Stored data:

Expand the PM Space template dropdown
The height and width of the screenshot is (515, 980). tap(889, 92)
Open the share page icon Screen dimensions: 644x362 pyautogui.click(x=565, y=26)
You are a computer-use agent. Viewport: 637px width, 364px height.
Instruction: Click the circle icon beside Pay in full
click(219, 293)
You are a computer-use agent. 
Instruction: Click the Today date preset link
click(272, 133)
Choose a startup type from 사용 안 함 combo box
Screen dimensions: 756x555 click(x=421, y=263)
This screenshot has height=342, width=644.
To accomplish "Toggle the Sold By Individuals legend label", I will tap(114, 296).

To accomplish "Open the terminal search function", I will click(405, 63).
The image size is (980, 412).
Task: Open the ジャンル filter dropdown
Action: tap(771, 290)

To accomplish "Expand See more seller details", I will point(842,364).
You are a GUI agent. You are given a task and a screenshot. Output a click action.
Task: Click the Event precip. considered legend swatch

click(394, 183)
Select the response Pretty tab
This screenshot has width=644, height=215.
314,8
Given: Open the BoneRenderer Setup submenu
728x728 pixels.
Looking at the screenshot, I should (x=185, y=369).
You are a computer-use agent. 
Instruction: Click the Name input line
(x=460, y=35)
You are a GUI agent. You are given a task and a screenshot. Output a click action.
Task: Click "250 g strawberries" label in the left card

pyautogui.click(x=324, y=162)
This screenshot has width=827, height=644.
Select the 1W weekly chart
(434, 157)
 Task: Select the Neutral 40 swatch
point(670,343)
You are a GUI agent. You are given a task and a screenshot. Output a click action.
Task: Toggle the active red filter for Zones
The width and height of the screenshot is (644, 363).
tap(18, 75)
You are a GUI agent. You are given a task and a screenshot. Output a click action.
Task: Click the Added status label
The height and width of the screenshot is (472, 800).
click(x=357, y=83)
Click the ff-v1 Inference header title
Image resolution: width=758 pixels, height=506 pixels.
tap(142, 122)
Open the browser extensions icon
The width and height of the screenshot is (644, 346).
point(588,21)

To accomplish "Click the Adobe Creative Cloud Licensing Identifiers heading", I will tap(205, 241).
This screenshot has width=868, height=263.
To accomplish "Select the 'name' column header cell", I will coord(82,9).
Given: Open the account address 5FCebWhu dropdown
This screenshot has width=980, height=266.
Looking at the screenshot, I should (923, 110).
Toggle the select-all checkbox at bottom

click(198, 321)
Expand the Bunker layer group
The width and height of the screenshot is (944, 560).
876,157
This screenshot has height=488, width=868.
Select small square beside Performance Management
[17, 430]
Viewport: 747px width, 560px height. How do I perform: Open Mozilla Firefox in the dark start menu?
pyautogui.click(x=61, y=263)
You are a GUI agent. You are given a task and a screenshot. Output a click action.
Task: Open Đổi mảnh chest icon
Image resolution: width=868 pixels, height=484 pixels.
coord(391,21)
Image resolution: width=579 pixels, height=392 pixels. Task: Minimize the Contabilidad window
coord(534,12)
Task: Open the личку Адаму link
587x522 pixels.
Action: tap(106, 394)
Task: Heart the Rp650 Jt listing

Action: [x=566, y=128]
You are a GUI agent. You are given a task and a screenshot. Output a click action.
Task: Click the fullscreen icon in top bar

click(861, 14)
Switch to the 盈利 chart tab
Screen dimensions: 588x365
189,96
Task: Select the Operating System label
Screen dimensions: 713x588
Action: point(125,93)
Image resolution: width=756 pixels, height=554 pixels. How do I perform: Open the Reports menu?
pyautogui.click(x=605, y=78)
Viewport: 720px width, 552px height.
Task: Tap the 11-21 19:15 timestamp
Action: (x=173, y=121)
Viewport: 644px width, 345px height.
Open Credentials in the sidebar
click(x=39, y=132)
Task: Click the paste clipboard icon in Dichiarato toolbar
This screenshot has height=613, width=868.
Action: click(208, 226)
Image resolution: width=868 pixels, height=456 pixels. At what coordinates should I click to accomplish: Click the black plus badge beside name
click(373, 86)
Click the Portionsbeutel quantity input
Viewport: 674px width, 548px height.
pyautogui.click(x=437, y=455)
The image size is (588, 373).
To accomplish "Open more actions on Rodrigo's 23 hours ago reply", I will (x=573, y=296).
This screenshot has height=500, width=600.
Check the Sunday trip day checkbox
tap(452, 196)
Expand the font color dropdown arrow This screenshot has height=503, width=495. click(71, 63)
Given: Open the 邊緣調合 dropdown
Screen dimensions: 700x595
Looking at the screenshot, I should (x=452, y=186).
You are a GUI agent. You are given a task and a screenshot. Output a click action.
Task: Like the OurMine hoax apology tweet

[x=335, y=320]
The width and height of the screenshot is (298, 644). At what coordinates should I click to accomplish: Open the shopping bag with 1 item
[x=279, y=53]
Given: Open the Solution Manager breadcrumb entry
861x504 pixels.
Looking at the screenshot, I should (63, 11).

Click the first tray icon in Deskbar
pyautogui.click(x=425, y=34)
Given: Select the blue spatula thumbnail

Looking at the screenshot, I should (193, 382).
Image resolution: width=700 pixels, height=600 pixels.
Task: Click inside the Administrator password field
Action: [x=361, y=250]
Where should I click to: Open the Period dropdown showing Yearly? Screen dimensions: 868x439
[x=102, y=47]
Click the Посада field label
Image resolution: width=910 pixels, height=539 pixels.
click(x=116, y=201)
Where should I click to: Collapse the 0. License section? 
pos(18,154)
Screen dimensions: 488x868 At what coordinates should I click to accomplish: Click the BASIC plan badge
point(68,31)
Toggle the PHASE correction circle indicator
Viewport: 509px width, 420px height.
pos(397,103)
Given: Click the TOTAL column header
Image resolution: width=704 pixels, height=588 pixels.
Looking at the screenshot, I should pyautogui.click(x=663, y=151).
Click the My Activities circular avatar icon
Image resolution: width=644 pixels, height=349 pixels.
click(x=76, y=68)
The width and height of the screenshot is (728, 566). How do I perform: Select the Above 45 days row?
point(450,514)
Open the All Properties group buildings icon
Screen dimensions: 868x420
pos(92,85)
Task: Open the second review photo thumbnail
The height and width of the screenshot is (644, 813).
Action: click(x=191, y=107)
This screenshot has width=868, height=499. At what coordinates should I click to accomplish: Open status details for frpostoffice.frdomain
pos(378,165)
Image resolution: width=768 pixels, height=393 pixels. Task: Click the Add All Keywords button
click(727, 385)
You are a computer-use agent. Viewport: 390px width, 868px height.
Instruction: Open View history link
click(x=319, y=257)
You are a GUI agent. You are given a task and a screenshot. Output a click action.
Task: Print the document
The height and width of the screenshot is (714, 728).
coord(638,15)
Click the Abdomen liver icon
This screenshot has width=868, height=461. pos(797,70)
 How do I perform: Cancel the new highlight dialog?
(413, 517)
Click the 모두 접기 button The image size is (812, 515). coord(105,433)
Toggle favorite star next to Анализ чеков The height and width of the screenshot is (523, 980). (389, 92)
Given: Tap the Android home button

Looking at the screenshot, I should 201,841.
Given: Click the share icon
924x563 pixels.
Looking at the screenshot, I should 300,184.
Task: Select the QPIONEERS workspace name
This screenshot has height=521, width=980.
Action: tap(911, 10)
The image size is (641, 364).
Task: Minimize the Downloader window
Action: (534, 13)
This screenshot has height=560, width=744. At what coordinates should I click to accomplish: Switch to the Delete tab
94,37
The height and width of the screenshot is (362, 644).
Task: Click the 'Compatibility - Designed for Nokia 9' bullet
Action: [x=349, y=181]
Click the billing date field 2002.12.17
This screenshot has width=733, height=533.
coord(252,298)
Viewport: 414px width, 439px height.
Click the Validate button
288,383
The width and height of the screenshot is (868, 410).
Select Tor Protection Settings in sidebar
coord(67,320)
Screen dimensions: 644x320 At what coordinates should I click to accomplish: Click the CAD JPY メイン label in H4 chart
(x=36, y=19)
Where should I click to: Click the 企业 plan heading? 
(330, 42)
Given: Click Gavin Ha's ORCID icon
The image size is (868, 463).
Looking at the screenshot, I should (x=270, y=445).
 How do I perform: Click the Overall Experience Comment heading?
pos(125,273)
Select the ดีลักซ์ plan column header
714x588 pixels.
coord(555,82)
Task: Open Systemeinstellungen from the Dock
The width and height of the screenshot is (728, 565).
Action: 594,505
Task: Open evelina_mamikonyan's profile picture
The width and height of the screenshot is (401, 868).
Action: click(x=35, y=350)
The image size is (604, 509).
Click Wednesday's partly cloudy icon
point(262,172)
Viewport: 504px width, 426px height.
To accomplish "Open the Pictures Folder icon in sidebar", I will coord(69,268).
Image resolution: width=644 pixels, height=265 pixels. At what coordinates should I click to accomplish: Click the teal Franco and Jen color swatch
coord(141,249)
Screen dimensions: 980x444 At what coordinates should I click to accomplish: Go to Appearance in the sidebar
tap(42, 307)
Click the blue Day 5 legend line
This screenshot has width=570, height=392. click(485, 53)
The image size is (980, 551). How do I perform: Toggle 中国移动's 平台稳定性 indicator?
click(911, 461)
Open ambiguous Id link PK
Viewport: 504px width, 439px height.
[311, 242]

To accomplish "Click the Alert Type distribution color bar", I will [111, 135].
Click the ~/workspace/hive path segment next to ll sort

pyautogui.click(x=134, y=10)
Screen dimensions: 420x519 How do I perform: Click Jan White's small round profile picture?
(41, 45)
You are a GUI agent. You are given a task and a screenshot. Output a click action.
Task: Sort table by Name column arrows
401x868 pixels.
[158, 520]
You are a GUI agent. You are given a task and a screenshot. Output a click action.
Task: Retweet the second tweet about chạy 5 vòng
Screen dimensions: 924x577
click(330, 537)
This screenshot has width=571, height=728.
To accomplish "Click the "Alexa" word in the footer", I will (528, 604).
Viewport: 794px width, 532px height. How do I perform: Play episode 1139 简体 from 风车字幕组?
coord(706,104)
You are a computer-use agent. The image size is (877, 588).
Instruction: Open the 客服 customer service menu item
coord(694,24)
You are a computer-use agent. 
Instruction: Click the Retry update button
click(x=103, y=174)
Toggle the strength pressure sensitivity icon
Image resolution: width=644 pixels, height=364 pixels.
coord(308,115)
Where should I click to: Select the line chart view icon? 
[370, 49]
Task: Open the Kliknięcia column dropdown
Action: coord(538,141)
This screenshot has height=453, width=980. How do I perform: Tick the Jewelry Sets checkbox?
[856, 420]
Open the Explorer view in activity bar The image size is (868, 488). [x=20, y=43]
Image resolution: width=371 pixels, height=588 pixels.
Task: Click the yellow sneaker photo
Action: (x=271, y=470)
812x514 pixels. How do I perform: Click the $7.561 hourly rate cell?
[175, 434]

* [Task description] Where does the word "header" occur in the records? Return every line that holds it.

* [Expected answer]
Click the ff-v1 Inference header title
To accomplish "Select the 'name' column header cell", I will coord(82,9).
Given: Click the TOTAL column header
Select the ดีลักซ์ plan column header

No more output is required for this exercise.